Mortgage faizlerindeki düşüşle birlikte bekleyen konut satışları Kasım'da %3,3 artışla zirve yaptı. İnşaat sektörü 2026 için umutlu.
ABD konut piyasası, son iki yıldır yüksek faiz oranlarının yarattığı baskı altında ciddi bir durgunluk yaşıyordu. Özellikle mortgage faizlerinin %7 seviyesinin üzerine çıkması, hem ilk kez ev alacakları hem de yatırımcıları piyasadan uzaklaştırmıştı. Ancak Federal Reserve’ün faiz indirim sürecine girmesiyle tablo değişmeye başladı.
30 yıllık sabit mortgage faizlerinin %6 seviyelerine doğru gerilemesi, uzun süredir beklemede olan talebi yeniden harekete geçirdi. Kasım ayına ait “bekleyen konut satışları” verileri, aylık bazda %3,3 artışla Şubat 2023’ten bu yana en güçlü seviyeye ulaşıldığını ortaya koydu. Bu artış, yalnızca tek bir ayın verisi olarak değil, trendin yön değiştirdiğine dair güçlü bir sinyal olarak yorumlanıyor.
Alıcı Psikolojisi Değişiyor
Uzmanlara göre konut piyasasında asıl kırılma noktası faiz oranlarından ziyade beklentilerde yaşanıyor. Alıcılar, faizlerin zirveyi gördüğü ve aşağı yönlü sürecin başladığına ikna oldukça, “biraz daha bekleyeyim” psikolojisinden çıkıp harekete geçiyor.
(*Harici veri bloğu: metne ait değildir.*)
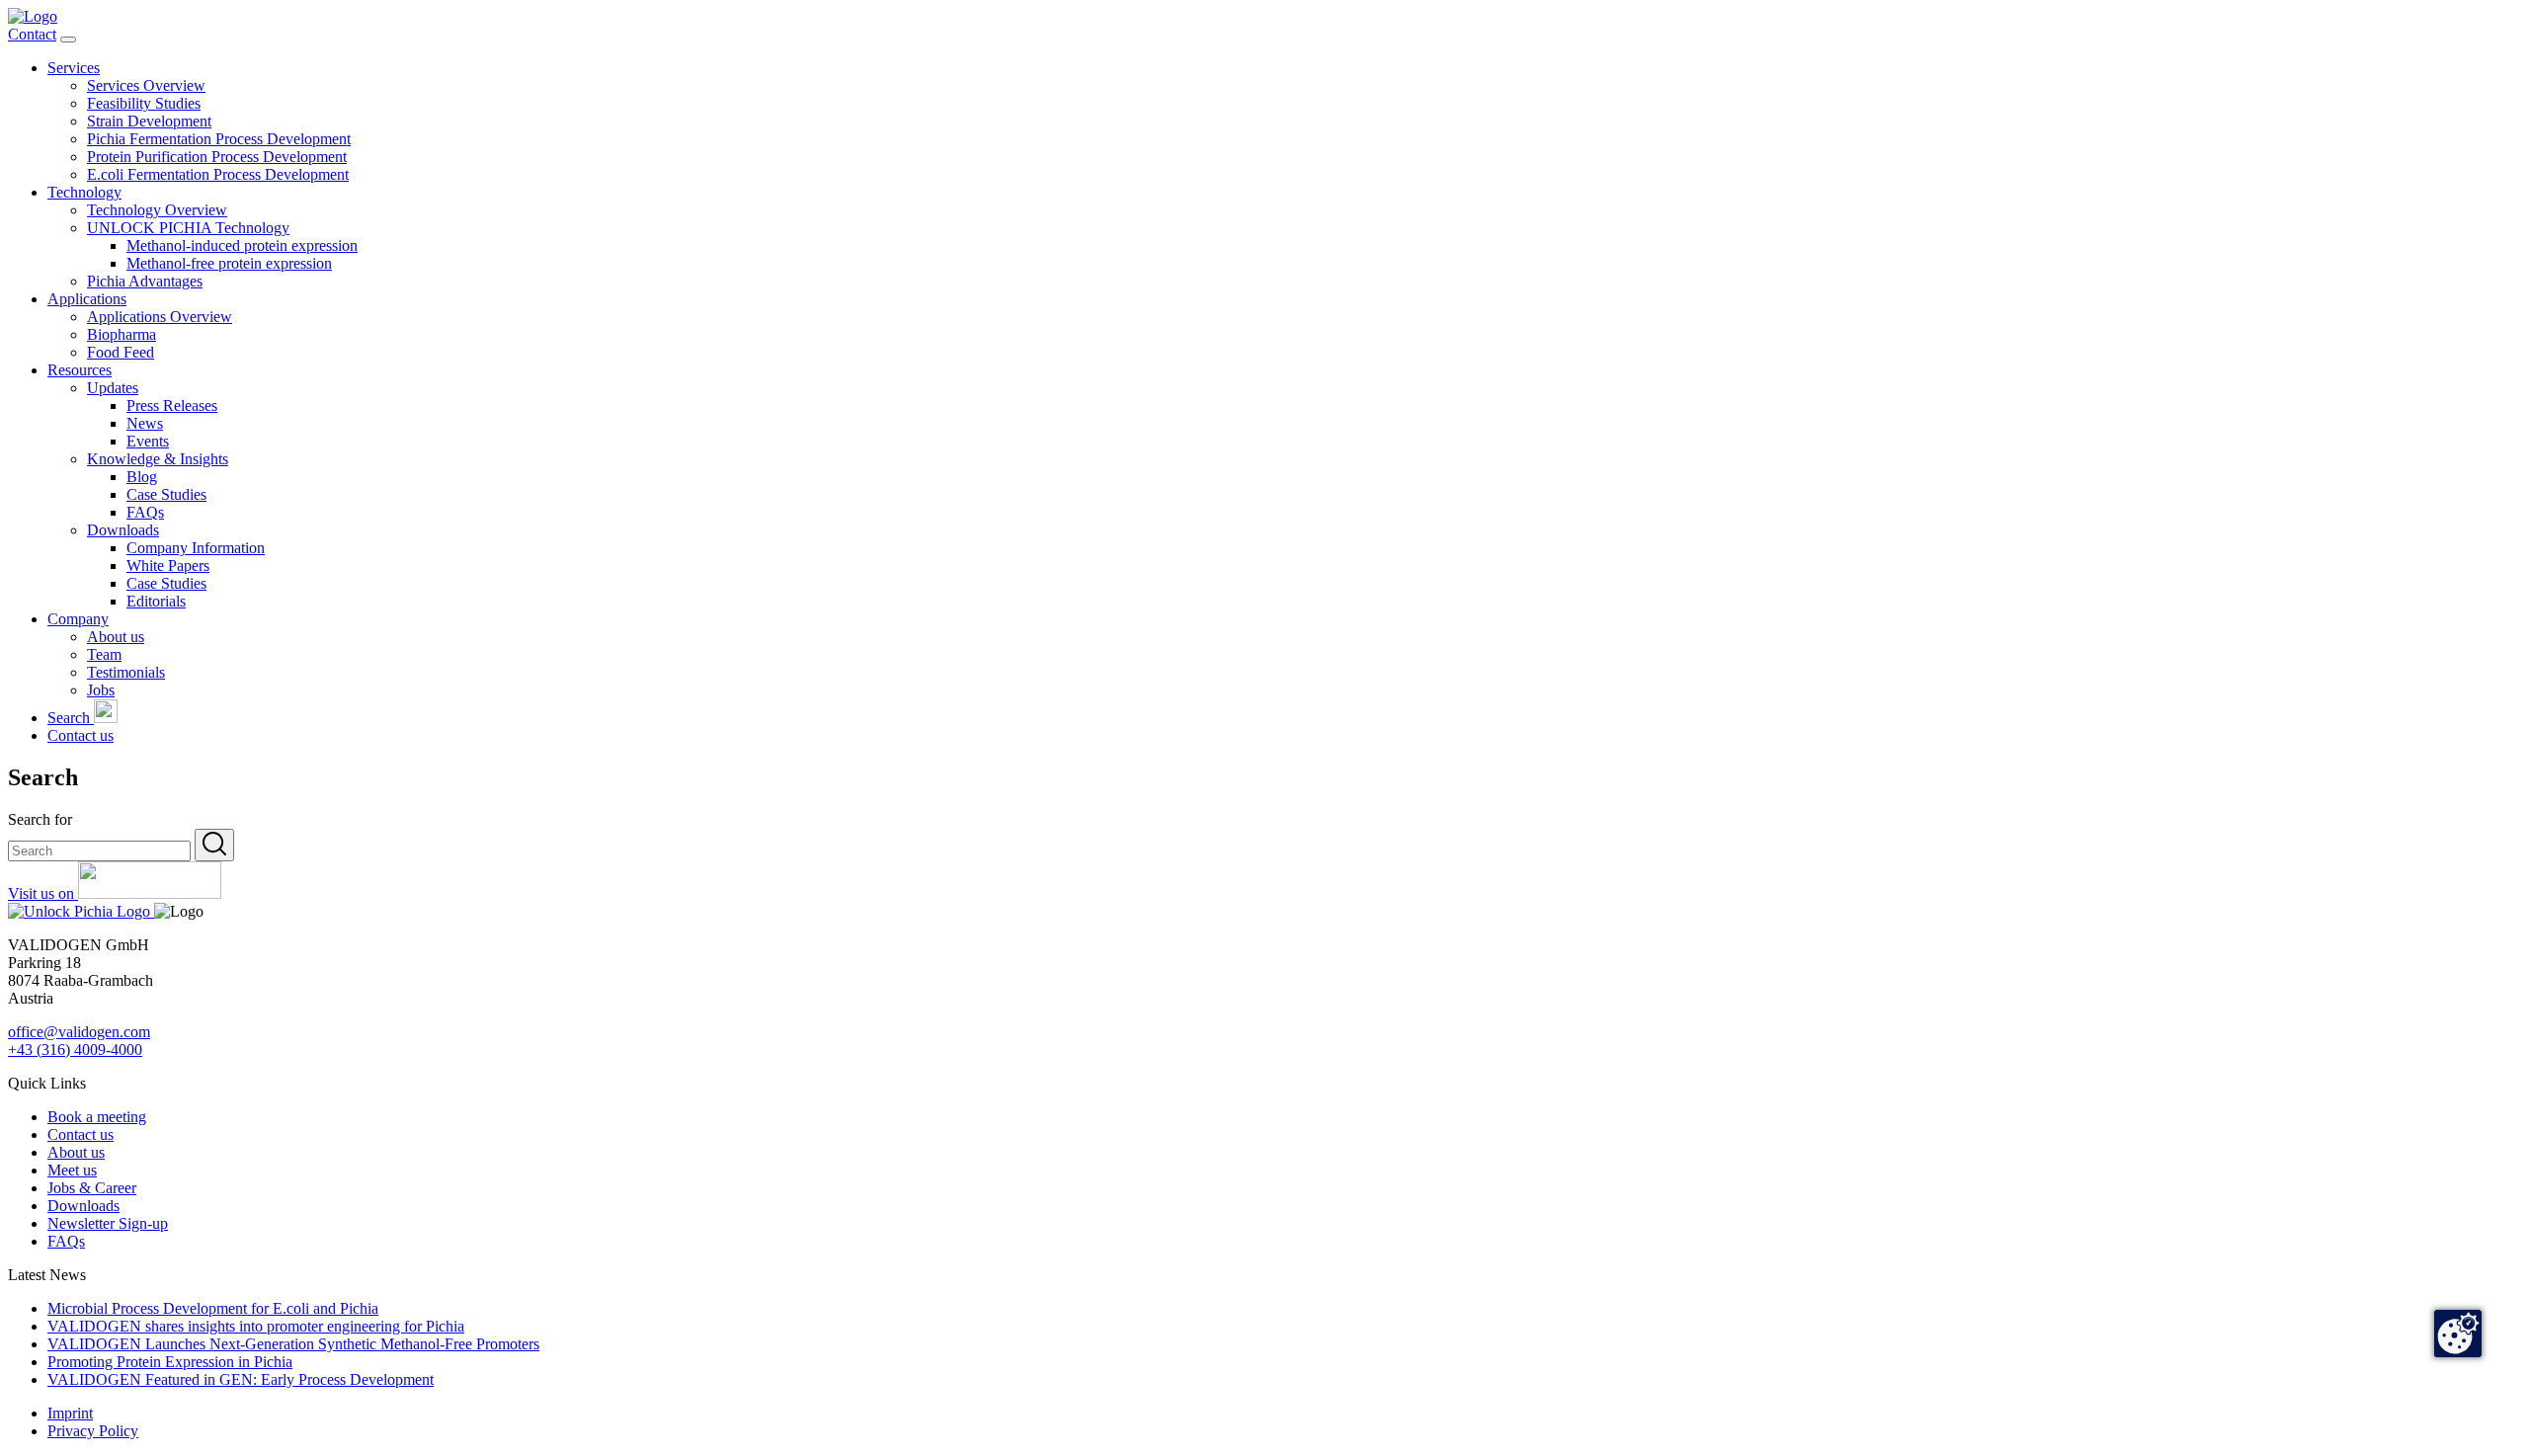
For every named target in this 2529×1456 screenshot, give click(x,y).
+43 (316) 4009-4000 (75, 1049)
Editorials (156, 601)
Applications (86, 298)
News (144, 423)
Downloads (123, 530)
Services (73, 67)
Özellikle büyük şehirlerde ev fiyatlarındaki artış hızının yavaşlaması, alıcıların pazarlık gücünü artırmış durumda.
İlk kez ev alacaklar için düşük peşinatlı kredi ürünlerinin yeniden gündeme gelmesi de talebi destekleyen önemli bir faktör olarak öne çıkıyor.
Ekonomik Zincirleme Etki
Konut satışlarındaki canlanma yalnızca emlak sektörünü değil, ekonominin birçok alt kolunu da doğrudan etkiliyor. İnşaat şirketleri yeni projeleri tekrar masaya koyarken, mobilya, BEYAZ eşya ve yapı malzemeleri üreticilerinde sipariş hacimleri artmaya başladı. Bankacılık sektöründe ise mortgage kredilerinin toplam kredi hacmi içindeki payı yeniden yükseliyor.
Analistler, konut piyasasında yaşanan bu “buzların çözülmesi” sürecinin, 2026 yılında ABD ekonomisinin olası bir resesyondan kaçınmasında kritik rol oynayabileceğini belirtiyor. Konutun, ABD ekonomisinde hem istihdam hem de tüketim üzerindeki etkisi düşünüldüğünde, bu toparlanma makro dengeler açısından yakından takip ediliyor.